Días tristes y fríos en febrero

Gonzalo Trasbach
Gonzalo Trasbach (IN)SOMNIUM

BARBANZA

30 ene 2018 . Actualizado a las 05:00 h.

Febrero es el mes más corto. Y también el de las efímeras flores amarillas de las mimosas. Tiene días luminosos, pues la luz recorta tiempo a la oscuridad. Pero tiene otros fríos, tristes y lúgubres. Viene a tu memoria un 11 de febrero de 1963. Tenías 14 años. Corría el peor y más frío invierno de Londres desde el año 1813.

Los trenes y camiones estaban paralizados, las centrales eléctricas habían dejado de funcionar, los electricistas estaban en huelga, las tuberías se helaban y solo era posible bañarse en agua caliente en casas de calefacción central. En aquellos tiempos, en la capital inglesa los fontaneros eran más caros que el salmón ahumado y el caviar. El gas fallaba casi constantemente, como el sistema nervioso de la mayoría de la gente, especialmente de los más débiles y necesitados.

Entonces, Sylvia Plath (Boston, 1932-Londres, 1963) ya estaba muy mal. Su soledad en aquel momento era semejante a la que había sentido con la muerte de su padre. Aunque ya había sufrido en sus carnes los efectos de la psiquiatría norteamericana, había accedido al tratamiento de un psicoterapeuta. Mas cuando este llegó a su residencia del barrio de Primrose, donde ya había habitado en los buenos tiempos de su estancia en Inglaterra, llevaba dos días muerta.

Aquella noche, tras pedirle unos sellos al vecino que vivía abajo, subió a su piso.

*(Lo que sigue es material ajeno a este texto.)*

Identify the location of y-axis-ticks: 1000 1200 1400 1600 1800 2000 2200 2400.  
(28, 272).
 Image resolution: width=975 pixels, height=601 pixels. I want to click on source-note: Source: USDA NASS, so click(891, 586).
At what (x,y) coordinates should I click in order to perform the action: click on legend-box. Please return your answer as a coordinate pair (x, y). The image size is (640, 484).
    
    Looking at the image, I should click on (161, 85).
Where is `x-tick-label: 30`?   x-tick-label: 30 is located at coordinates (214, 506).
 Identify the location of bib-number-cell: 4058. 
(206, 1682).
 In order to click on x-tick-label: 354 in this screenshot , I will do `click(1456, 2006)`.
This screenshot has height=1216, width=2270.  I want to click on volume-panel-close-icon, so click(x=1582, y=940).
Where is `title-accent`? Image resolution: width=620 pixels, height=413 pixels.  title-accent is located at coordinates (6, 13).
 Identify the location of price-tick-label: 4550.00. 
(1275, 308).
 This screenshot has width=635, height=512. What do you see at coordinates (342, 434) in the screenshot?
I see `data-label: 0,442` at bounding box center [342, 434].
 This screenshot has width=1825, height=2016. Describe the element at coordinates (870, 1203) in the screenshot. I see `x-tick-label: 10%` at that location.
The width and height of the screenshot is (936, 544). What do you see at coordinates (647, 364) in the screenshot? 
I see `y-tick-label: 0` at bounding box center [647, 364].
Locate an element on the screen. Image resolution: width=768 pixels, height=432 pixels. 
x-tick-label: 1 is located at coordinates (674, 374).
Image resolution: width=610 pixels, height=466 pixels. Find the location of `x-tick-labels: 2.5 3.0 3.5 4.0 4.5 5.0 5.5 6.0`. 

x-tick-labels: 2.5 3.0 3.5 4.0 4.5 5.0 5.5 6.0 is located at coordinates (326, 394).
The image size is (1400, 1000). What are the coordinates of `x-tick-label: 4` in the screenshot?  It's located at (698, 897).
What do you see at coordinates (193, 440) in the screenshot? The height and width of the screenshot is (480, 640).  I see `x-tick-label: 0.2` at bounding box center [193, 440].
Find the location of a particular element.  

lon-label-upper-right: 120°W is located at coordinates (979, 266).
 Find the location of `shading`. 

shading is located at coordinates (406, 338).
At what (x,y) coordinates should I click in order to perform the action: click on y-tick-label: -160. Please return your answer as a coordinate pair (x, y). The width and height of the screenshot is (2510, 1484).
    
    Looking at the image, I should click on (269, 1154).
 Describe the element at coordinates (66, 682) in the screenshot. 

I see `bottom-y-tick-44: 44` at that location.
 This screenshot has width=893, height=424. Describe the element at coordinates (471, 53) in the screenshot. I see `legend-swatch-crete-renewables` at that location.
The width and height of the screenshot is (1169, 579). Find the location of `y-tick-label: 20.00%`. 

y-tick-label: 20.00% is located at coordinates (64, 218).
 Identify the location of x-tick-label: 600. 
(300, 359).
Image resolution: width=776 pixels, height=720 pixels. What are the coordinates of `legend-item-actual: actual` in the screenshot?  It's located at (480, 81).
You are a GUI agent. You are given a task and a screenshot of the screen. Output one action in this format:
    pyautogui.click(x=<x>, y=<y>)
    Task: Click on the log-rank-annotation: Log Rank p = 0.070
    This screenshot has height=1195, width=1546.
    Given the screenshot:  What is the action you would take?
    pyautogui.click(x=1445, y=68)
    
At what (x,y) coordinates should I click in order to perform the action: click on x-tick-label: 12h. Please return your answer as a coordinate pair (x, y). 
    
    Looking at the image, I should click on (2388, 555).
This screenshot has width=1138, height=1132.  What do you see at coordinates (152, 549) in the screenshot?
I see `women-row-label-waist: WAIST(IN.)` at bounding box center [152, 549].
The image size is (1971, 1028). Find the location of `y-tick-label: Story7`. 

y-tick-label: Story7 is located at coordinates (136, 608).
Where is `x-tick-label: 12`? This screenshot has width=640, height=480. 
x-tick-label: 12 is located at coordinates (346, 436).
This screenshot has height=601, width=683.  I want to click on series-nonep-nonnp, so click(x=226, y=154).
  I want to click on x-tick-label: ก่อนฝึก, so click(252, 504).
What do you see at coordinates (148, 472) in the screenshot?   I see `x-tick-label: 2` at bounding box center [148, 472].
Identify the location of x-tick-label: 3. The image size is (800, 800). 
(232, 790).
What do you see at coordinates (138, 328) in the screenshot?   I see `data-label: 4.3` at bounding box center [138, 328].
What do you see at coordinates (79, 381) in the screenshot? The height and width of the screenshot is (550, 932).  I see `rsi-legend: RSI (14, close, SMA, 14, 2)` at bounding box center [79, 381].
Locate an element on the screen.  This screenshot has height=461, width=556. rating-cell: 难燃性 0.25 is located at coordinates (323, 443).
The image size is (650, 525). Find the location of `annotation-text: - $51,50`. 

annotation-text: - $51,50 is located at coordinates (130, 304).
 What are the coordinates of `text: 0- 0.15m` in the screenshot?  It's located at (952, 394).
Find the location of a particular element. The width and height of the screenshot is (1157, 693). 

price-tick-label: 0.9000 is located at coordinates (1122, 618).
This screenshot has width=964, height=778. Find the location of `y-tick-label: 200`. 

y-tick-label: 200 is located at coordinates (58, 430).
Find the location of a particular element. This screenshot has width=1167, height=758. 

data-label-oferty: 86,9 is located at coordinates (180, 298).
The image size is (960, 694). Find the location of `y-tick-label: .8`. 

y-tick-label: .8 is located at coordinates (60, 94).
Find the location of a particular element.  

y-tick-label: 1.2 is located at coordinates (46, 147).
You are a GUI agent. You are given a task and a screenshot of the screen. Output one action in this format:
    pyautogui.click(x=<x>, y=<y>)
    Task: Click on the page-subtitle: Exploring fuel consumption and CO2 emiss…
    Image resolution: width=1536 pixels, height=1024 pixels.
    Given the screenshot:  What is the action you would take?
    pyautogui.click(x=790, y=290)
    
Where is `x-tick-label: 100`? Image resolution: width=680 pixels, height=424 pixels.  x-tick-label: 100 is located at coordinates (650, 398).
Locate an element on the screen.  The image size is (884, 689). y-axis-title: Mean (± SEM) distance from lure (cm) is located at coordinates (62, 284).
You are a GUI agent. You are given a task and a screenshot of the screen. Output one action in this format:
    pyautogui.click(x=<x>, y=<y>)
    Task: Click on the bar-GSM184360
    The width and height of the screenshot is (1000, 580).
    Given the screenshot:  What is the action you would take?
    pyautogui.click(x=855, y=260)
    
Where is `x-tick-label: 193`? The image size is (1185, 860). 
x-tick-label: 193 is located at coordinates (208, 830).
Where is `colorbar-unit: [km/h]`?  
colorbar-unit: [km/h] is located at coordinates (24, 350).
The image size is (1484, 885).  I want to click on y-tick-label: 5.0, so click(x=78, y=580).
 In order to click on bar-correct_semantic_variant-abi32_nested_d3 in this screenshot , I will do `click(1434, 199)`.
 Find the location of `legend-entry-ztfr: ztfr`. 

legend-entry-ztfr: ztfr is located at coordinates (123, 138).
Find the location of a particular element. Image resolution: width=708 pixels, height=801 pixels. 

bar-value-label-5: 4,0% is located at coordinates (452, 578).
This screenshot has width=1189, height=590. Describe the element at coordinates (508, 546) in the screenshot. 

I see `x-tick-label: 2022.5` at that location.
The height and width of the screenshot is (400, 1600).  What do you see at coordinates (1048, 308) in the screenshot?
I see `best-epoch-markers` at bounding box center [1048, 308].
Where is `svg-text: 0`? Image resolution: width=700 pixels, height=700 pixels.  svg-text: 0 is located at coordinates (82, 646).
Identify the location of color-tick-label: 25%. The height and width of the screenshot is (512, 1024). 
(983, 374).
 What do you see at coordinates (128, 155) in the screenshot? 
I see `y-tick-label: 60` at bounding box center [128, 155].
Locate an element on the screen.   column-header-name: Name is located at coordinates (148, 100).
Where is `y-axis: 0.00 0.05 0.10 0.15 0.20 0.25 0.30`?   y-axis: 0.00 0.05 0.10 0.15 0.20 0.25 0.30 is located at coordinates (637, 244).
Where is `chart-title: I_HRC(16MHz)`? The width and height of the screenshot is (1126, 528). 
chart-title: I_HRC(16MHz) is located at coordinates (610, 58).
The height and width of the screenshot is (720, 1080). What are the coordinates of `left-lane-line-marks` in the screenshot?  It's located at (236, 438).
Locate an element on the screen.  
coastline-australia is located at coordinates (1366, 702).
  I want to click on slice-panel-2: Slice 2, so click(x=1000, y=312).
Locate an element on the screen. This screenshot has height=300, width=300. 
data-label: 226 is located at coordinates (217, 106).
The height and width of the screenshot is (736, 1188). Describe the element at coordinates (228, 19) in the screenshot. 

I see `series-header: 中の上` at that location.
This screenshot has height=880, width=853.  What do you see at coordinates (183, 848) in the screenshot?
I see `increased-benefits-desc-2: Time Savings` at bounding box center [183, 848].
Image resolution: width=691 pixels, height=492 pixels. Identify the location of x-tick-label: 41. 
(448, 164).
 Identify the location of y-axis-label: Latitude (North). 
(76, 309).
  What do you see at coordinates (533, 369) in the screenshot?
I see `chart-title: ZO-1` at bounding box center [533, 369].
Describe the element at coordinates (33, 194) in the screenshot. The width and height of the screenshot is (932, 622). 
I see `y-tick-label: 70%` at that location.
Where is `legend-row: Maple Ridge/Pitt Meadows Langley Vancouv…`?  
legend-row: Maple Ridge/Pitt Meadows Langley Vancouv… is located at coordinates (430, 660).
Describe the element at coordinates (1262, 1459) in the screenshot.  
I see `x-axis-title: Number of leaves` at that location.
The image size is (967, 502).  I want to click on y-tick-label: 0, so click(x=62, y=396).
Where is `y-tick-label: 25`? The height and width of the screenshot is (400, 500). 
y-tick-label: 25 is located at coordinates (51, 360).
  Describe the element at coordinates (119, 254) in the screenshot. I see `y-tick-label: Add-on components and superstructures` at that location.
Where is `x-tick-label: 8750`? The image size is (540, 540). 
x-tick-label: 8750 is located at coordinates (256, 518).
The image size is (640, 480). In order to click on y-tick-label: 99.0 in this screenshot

Sobre las seis de la mañana se levantó y dejó pan con mantequilla y leche en el cuarto de sus dos hijos. Cerró la puerta y la ventana de la cocina, sellando bien las rendijas con toallas, abrió el horno, metió la cabeza y giró la espita del gas. El olor era espantoso cuando la hallaron caída de bruces al mediodía de aquel funesto 11 de febrero.

En el último mes completo de su vida, Sylvia había coronado el grupo final de poemas de Ariel -así también era el nombre de su caballo preferido cuando había vivido en Devon con su marido, el asimismo poeta Ted Hughes-, poemas que tienen una cosa en común: habían sido escritos sobre las cuatro de la madrugada. Dicen algunos que su suicidio había sido un intento (fallido) de salir del desesperado callejón sin salida en que la había situado su propia poesía.

Según un crítico literario que estuvo cenando con ella la última noche, su cabellera exhalaba un olor ocre, como de un animal. Hacía poco tiempo que se había publicado su última novela La campana de cristal, aunque no llevaba su nombre sino el de Victoria Lucas. La escritora Mary Ellman dice que se trata de una novela de poeta: «Casi un fichero de estrofas, cada episodio breve, frágil, como en una cápsula».

La rubia americana decidió marcharse del inhóspito mundo después de mirar de frente a ese misterio mortal que pone en acción los cuerpos. En la helada mañana en que se fue, una nota de un rotativo londinense informaba de que un hombre anónimo había encontrado en una casa vacía del elegante barrio de Hampstead un papel escrito con esta curiosa nota: «¿Por qué suicidarse? ¿Por qué no?».